(What you should do) When you reach the line that contains "This screenshot has height=293, width=521." below, transcribe it and each line after it word for word to the end of the records, omitting pictures.

(Source material)
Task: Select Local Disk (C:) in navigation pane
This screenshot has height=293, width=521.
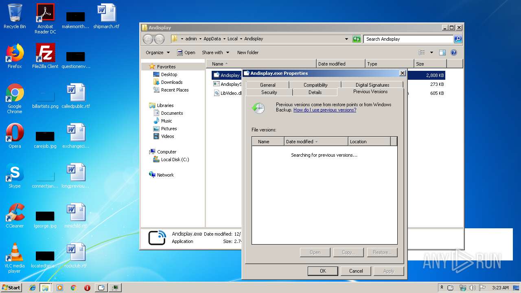Action: point(175,160)
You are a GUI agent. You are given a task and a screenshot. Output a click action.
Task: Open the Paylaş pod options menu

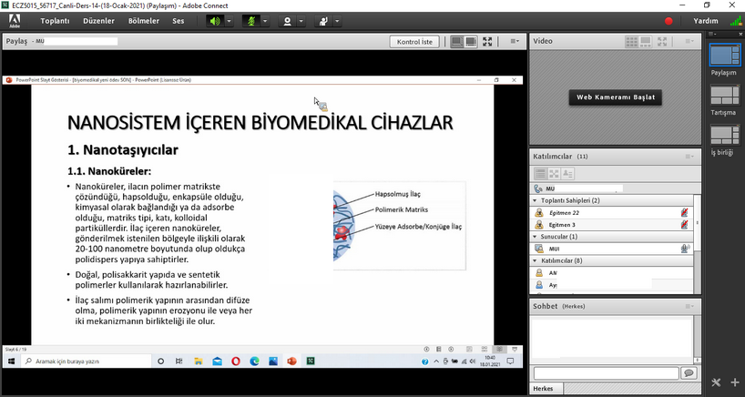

(Answer section)
This screenshot has height=293, width=521.
Action: point(175,160)
You are a GUI agent. You are given a task and a screenshot. Output a click action.
Task: Open the Paylaş pod options menu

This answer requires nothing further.